Evolution of Seed Size
Since the evolution of the first seeded plants ~370 million years ago, the largest change in seed size was found to be at the divergence of gymnosperms and angiosperms ~325 million years ago, but overall, the divergence of seed size appears to take place relatively consistently through evolutionary time. Seed mass has been found to be phylogenetically conservative with most differences in mean seed mass within types of seed dispersal being phylogenetic. This type of information gives us clues about how seed size evolved. Dating fossilized seeds of various sizes and comparing them with the presence of possible animal dispersers and the environmental conditions of the time is another technique used to study the evolution of seed size.

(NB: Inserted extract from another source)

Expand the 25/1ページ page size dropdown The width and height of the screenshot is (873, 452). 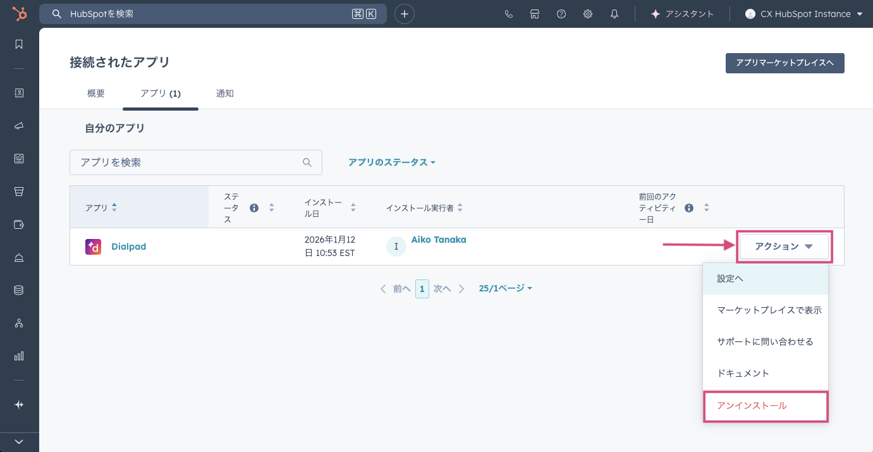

Environmental conditions appear to have had a larger influence on the evolution of seed size compared to the presence of animal dispersers. One example of seed size evolving to environmental conditions is thought to have been abundant, closed forest vegetation selecting for larger seed sizes during the Eocene epoch. A general increase or decrease in seed size through time has not been found, but instead a fluctuation in seed size following the environmental conditions of the Maastrichtian, Paleocene, Eocene, Oligocene, Miocene, and Pliocene epochs. Today we also see a pattern with seed size distribution and global environmental conditions where the largest mean seed size is found in tropical forests and a steep decrease in seed size takes places globally as vegetation type changes to non-forest.